» SOURCE EXTRACT
Also Read: The Sri Lankan Collapse: Colombo Must Get Its Act Straight and Keep The China Card on a Leash

Gotabaya Rajapaksa went on to appoint his older brother and former President, Mahinda Rajapaksa as the Prime Minister of his government. Three other members of the family held key portfolios in the ministerial cabinet including finance, youth affairs and irrigation, until they were forced to resign owing to the spiralling economic crisis.

The Rajapaksa family has been entrenched in Sri Lankan politics for decades now. Born to a political family, Mahinda Rajapaksa started his political career at the age of 21 and was elected to the house of representatives in 1970. His career saw many twists and turns until he became the Prime Minister in 2004 and the President in 2005. His popularity began to erode over time as apart from the financial corruption and mismanagement, his government, stained by its excesses during the war, addressed a dearth of investors by enthusiastically welcoming predatory investment from China. As a result of these policies, the Sri Lankan government infamously ended up defaulting on Chinese investments in the Hambantota port and gave it up to Beijing for 99 years, effectively confirming fears that the island nation had become a Chinese colony. The Rajapaksas clawed their way back to power in 2019, but the economic storm was long in the making and subsequent blows to the already embattled Sri Lankan economy were the last straw before matters turned into a full-scale crisis.

» ENTRIES SUPPLIED
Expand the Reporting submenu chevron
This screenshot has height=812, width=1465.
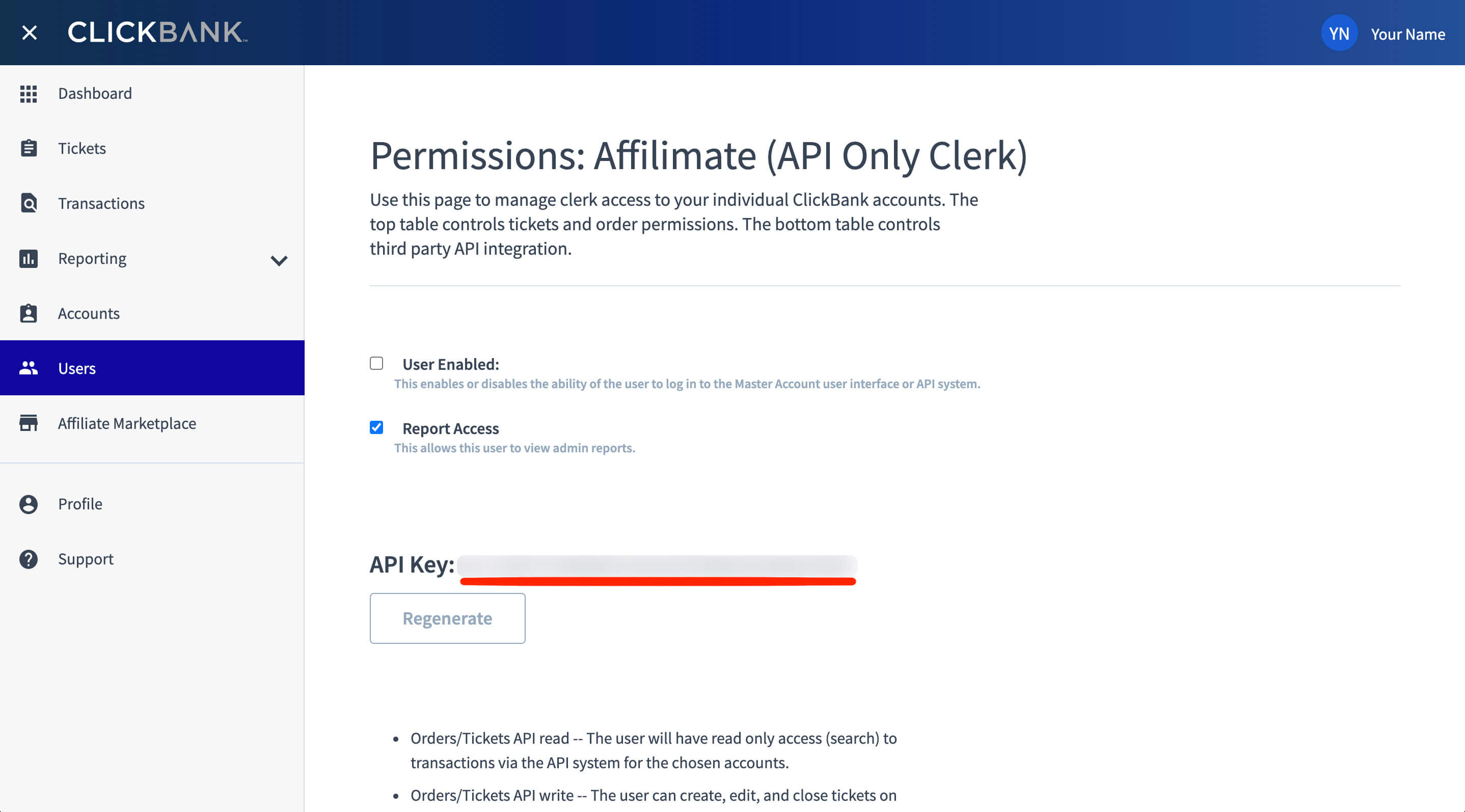(279, 260)
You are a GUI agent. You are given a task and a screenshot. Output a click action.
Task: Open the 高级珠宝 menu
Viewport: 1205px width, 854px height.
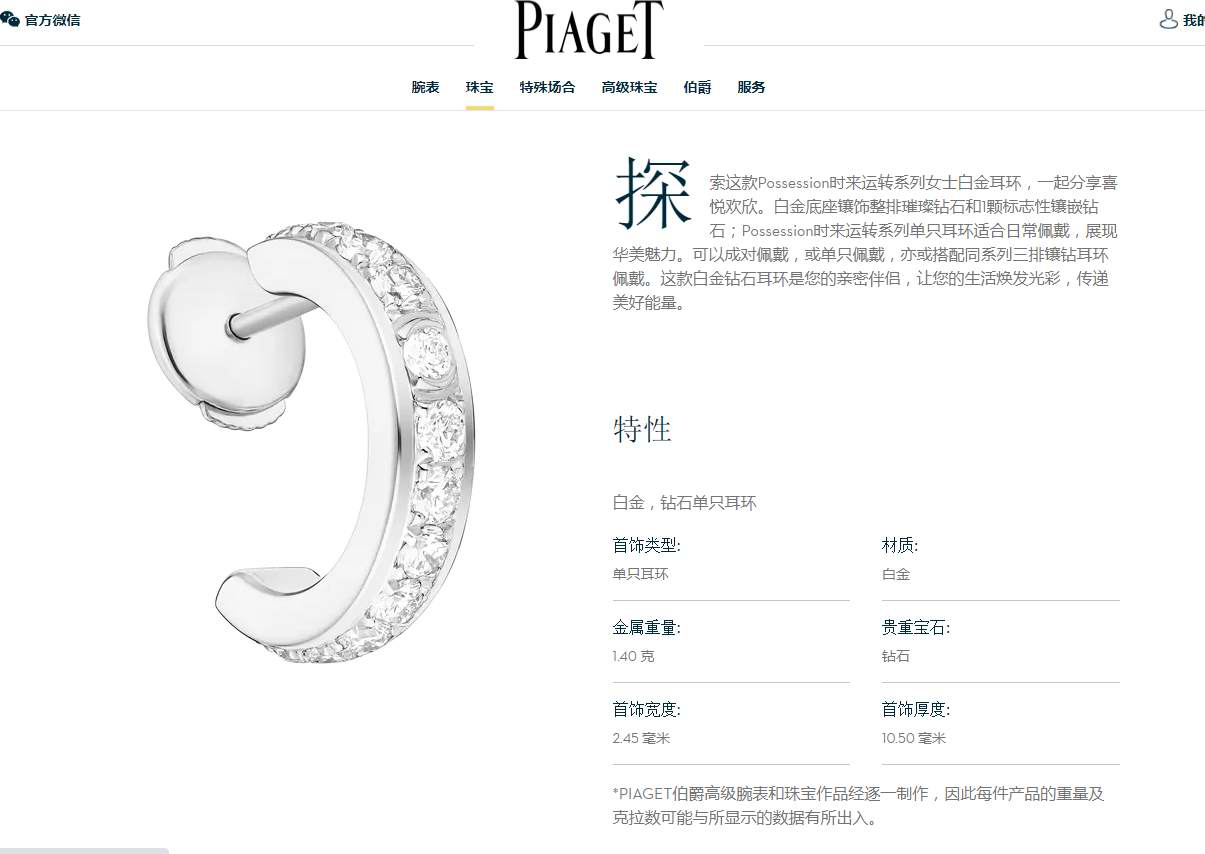click(x=629, y=87)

» TASK TO COMPLETE
Answer these questions from the text about the Rajapaksa family:
1. Whom did Gotabaya Rajapaksa appoint as Prime Minister?
2. At what age did Mahinda Rajapaksa start his political career?
3. For how many years was the Hambantota port given up to Beijing?
The listing is separate material and has no connection to the text about the Rajapaksa family.

» ANSWER TO THIS EXERCISE
1. His older brother and former President, Mahinda Rajapaksa.
2. At the age of 21.
3. For 99 years.